> **WHAT YOU WILL DO**:
I would like every line of the records below that contains the word "Switch" copied.

> **DATA UNDER STUDY**:
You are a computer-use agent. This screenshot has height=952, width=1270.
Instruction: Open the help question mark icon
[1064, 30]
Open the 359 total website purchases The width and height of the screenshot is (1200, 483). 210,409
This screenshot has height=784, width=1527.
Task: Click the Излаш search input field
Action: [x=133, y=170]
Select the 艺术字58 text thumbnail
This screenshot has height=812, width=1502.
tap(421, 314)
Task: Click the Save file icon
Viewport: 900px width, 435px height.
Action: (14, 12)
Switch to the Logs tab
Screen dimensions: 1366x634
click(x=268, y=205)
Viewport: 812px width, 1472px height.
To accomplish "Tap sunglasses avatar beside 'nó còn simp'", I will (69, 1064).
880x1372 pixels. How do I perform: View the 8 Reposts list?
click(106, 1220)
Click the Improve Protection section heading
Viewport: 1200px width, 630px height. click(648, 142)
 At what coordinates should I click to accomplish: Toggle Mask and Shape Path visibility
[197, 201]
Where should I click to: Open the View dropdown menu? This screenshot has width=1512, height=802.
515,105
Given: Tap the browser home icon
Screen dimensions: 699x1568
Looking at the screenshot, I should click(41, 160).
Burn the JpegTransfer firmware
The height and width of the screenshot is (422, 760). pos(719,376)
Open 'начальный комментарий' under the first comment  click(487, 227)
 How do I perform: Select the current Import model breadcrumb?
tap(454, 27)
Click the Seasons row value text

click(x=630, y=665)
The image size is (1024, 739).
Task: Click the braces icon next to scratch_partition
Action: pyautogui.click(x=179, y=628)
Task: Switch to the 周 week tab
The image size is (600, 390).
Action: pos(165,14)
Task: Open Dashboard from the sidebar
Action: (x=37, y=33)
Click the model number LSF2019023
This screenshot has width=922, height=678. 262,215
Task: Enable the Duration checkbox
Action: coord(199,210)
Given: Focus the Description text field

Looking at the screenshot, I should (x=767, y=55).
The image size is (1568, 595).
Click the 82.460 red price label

> **RESPONSE TO THE EXERCISE**:
Switch to the Logs tab
Task: Switch to the 周 week tab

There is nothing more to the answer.